The starter for the meal was the nicest beef I'd ever tasted. Later, when I was looking back at the menu to properly note down what I ate, I saw that it was actually duck. You should all FEAR and RESPECT my appalling, unsophisticated palate. This is why I should never go to fancy restaurants which cost £350 a head.

They dimmed the lights and a bunch of people slept. Why? It was a daytime flight: 3.45pm departure, west-bound, 7.15pm landing. Even for those of us carrying on to Auckland, it made no sense to kip on this flight.

Third film was Whatever Works. Larry David's so full of win. There's a death metal gig scene where the band is called ANAL SPHINCTER. You can't put the toothpaste back in the tube.

Inglourious Basterds was, hmm, well it was OK I guess. Better than Public Enemies. I like Brad Pitt. Why did I write "Piers???" in my notebook? I wasn't even drunk.
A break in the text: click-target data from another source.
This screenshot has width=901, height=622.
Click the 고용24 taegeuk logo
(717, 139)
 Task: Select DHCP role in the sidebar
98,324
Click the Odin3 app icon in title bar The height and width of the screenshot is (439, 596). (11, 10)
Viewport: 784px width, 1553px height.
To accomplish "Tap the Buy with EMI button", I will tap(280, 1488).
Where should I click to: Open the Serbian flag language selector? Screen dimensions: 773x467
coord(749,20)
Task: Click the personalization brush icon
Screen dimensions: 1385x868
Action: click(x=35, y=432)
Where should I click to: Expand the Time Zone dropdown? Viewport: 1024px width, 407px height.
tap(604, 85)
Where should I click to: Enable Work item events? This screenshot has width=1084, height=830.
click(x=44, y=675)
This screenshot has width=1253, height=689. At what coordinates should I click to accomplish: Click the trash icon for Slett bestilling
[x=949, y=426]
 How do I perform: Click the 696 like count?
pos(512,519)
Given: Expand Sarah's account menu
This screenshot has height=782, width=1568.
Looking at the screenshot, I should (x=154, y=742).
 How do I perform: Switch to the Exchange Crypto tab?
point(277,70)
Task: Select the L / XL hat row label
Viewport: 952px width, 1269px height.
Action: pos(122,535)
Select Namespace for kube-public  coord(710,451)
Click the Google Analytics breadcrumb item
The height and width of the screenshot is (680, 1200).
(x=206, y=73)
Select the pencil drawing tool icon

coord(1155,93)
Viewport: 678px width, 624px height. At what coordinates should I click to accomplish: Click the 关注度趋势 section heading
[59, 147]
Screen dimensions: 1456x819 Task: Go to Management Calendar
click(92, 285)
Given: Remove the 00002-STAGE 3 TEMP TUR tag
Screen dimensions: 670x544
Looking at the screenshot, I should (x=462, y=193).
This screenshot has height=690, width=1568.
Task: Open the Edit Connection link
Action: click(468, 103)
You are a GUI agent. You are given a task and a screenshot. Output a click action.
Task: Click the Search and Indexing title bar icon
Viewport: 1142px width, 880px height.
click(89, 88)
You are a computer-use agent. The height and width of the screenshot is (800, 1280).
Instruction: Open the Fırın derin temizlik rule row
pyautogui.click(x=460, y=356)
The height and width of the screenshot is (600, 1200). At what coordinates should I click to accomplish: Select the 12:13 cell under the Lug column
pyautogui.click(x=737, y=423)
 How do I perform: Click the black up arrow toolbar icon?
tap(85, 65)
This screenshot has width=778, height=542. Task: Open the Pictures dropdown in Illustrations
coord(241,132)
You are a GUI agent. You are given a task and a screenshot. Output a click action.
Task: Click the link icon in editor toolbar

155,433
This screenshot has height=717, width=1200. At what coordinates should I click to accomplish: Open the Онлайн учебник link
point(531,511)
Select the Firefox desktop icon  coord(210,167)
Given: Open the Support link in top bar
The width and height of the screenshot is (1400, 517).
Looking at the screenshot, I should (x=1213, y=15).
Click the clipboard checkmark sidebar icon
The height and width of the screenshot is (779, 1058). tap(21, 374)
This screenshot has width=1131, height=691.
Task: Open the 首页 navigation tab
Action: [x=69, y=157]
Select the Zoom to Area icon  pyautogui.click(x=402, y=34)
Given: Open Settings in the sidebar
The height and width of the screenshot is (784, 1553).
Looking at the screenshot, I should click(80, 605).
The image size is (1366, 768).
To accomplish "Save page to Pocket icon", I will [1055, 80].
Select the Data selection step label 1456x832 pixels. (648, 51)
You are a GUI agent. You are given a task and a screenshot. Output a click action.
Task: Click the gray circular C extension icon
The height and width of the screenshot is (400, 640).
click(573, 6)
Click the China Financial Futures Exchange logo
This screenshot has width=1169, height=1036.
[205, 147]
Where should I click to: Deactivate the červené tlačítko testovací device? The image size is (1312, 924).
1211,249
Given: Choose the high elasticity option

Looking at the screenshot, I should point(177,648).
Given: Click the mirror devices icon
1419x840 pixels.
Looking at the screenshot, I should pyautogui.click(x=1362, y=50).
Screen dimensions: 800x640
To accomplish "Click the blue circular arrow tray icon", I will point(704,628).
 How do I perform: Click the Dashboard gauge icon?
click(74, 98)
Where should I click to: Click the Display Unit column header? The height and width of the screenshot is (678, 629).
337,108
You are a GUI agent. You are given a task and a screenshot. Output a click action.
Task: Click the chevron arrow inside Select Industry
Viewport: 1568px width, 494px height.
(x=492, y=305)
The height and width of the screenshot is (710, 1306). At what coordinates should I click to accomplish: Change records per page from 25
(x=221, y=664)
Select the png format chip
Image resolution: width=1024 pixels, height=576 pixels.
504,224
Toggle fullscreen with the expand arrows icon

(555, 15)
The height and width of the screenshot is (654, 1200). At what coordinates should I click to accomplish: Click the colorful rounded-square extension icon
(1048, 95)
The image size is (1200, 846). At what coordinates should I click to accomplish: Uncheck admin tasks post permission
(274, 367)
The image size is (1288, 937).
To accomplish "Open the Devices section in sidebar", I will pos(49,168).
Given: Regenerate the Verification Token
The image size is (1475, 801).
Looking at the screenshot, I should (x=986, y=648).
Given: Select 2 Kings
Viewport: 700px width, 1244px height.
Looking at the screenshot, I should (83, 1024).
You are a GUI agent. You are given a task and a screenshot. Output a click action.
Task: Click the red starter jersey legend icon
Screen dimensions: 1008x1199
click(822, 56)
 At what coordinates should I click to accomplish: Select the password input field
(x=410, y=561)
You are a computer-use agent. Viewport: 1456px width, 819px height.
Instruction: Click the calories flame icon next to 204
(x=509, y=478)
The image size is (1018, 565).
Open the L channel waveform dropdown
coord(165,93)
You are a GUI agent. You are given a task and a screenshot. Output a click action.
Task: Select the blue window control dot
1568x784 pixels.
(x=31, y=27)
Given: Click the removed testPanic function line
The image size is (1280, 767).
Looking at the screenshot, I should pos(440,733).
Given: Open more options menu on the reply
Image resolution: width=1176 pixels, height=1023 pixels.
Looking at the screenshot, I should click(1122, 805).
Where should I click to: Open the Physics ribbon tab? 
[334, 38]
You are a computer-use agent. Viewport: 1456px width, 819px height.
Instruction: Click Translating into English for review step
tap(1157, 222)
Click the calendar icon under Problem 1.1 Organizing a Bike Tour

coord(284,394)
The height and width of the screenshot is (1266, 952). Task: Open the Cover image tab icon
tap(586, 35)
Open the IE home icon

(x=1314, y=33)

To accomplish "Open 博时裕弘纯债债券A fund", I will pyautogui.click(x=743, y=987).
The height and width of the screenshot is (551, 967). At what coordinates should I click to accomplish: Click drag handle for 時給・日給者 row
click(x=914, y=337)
I gave up on films. Listened to some of the radio channels. HATED the DJ's voice. By fuck I cannot stand strong Kiwi accents. I also watched a bunch of the moving map stuff, 'cos it's a bit fancy, certainly in comparison to the BA one. They didn't turn it off while we were over the USA, again contrary to expectations.

Lots of Simpsons, an entire season! Kept dozing, which was starting to annoy me, as I wanted to save my sleep for the second flight. HELP ME, MAYONNAISE!

At LA I had to go landside in order to go airside so that I could use the business class lounge. Thanks to the huge fail that is US airport security, this took me, er, a total of 35 minutes. From still being on the plane to being in the lounge. Customs, immigration, security, the lot. Why does this stuff get such bad press?

Couldn't get a shower in the lounge, too busy. So instead, I drank vodka. 42below Kiwi fruit flavour. Gorgeous.

The flight left LA at about 9.30pm local time. Still Wednesday 20th January. THE PAST. This leg was taking me to THE FUTURE, from GMT-8 to GMT+13, landing at 0715 on Friday 22nd. Take that, Thursday! I fell asleep before take-off, basically as soon as the security demo was done. One of the attendants woke me up to ask if I wanted to eat; I didn't, but now that I was awake I turned my seat into a bed and laid down. Had about 7 hours kip, possibly the most I've ever had on a single flight (though it wasn't uninterrupted). I was awake when we crossed the international date line: one moment it was 5am on the 21st, then it was 5am on the 22nd. Timezones are so full of win.

At Auckland airport it took 7 minutes from still being on NZ1 to get through transit security and upstairs to the lounge. I had breakfast - fruit and stuff. I also had beer, and took a photo of myself I actually quite like. I would have had vodka but they only had Smirnoff and I'm a snob. Grabbed a shower, another beer, sat in the "no mobiles" section and glowered at the prick who walked into it chatting on his mobile really loudly.

Victoria Beckham didn't kick me out of seat 1A, but a bloke did ask if he could swap. His colleague was in 1C while he was in 1F. I shunted across. No biggie. Man, I put away a LOT of Steinlager on this flight. The attendant just kept bringing me new beer, already opened. "Oh, you're dry!" and "I got a stash of them for you". Definitely pissed by the time I arrived.

It was 35 celsius in Sydney when I landed. The train to the city is not air-conditioned. Nor was the station. Carting my luggage while wearing a long-sleeved hoodie was perhaps not the best plan. I was a sweaty mess by the time I got to my hotel, but that didn't stop them merging my two bookings (6 nights paid for with points, 3 with cash) and upgrading my room. Sydney Opera House view! 42 hours, 4 timezones, 3 flights, all done. Got on the blower to my brother and went for beer. Hello, Sydney!